By PETER SUR
Tribune-Herald staff writer
A divided County Council on Friday gave preliminary approval to a bill that would require the county to make payments toward the retiree benefits account.
The argument over retiree pre-payments, in accordance with an accounting standard known as GASB 45, dates back to last year, when a poor economy forced Mayor Billy Kenoi to defer a $20.3 million annual payment to the account to balance the county’s 2011-2012 operating budget.
This year, the 2012-2013 budget again defers payments to the account; it’s not known what the obligation will be, but it may be higher.
Experts agree with the mayor that annual payments are not required, but they also say the longer those obligations are ignored, the bigger the payment will have to be in the future. That’s why Council Chairman Dominic Yagong wants to require the county to make a minimum payment of several million dollars toward the retirement benefits.
Yagong’s bill would require either any fund balance at the end of the fiscal year in excess of $5 million to be applied toward GASB 45 obligations, unless the county included at least 50 percent of the actuary’s recommended payment in the operating budget.
“Either way, it pushes government to act,” Yagong said. “Either way, it is one way that the government will make sure that some payment is made.”
The bill passed on a 5-2 vote, with Fred Blas and Donald Ikeda opposed. Dennis Onishi and J Yoshimoto were absent.
Those voting in favor of the bill were council members Brenda Ford, Pete Hoffmann, Angel Pilago, Brittany Smart and Yagong.
The bill must be passed by the council a second time before heading to Kenoi’s desk. If Kenoi vetoes the bill, it’s unclear whether Yagong can muster the six votes required to override it.

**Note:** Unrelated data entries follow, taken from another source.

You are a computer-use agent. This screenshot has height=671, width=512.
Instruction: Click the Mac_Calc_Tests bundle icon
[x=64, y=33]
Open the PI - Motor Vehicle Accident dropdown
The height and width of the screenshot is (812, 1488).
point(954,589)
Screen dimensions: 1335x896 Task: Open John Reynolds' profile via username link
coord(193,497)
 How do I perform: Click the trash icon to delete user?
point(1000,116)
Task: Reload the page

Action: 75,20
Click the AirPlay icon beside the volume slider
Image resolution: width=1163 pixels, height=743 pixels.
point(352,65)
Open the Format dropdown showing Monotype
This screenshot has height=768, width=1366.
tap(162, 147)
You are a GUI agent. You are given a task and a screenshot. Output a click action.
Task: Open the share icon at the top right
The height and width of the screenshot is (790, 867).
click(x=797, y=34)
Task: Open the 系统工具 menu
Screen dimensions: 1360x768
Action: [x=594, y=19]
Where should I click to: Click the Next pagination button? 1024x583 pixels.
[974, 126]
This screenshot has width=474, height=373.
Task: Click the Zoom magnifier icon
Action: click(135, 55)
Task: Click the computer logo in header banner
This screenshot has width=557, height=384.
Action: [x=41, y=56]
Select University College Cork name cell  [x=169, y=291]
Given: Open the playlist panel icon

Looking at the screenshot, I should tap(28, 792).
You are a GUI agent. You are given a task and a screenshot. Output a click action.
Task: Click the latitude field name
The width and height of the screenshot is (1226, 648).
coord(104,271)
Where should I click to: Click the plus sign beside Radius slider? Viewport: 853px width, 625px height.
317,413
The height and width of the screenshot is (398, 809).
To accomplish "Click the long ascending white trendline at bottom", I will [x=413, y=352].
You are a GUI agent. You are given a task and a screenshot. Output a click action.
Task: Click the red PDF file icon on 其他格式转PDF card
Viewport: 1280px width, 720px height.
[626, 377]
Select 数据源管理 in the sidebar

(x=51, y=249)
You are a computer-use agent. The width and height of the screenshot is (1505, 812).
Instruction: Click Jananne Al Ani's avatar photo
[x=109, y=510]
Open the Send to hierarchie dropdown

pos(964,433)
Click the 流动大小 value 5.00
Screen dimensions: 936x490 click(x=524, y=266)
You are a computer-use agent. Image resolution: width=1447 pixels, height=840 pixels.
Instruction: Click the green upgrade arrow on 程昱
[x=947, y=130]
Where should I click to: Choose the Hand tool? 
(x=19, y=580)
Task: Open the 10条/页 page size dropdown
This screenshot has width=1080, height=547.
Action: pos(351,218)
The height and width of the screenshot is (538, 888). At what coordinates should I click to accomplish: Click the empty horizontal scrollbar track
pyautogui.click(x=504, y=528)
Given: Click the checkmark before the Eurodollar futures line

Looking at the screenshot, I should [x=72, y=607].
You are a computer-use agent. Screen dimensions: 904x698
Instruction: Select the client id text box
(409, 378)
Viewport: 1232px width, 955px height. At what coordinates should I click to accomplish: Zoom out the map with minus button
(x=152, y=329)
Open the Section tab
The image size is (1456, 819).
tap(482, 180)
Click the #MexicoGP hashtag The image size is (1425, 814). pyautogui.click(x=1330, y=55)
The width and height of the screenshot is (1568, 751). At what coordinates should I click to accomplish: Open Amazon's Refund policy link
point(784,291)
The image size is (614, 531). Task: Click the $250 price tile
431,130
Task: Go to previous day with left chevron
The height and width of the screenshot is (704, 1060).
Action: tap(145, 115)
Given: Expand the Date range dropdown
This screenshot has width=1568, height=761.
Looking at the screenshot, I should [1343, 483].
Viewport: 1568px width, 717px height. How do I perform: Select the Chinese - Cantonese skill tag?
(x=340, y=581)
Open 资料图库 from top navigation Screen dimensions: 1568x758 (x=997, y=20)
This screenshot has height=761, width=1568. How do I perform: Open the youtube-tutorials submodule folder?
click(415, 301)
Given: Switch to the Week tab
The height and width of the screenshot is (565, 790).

Either way, it allows the chairman to highlight his differences in opinion with the mayor in an election year.
“We’re telling the people of the county of Hawaii, including the retirees of the county of Hawaii, that we are going to make sure that there will be money there, when their benefits are due,” Yagong said.
Kenoi was not present for the meeting, but Finance Director Nancy Crawford and Deputy Director Deanna Sako expressed deep concerns about how the passage of the bill would affect the county’s credit rating.
“This doesn’t actually fit with the way we determine our fund balance,” Crawford said. She described the county’s fund balance as a reserve fund that provides liquidity and flexibility in an operating budget against “unanticipated events” such as an emergency situation.
The existence of a sizable fund balance is also important to the county’s creditors, Crawford said, calling $5 million a “small” amount.
Crawford read aloud a comment from one of the county’s underwriters that “rating agencies would view the resulting loss of flexibility and liquidity (of a shrunken fund balance) as a serious near-term credit problem that would very likely outweigh any benefit from maintaining any progress on long-term (retiree benefit) funding.”
“I’m not certain of the long-term implications of this,” Hoffmann said, while counseling the continuation of steps to maintain the county’s bond rating.
“I look at this and I say, we’re paying a bill that is due,” Ford said. “This is good, prudent policy. … The longer you defer and the higher the debt becomes … the more likely it is that the municipality is going to raise taxes on the taxpayers in order to clear that debt. It is a debt. If you’re not paying that bill, it is a debt.”
Friday’s meeting was a continuation of a council meeting that began Wednesday morning. Council members were unable to finish the agenda by Wednesday evening because of testimony related to hunting and geothermal issues, and had reconvened Friday morning to wrap up the unfinished business.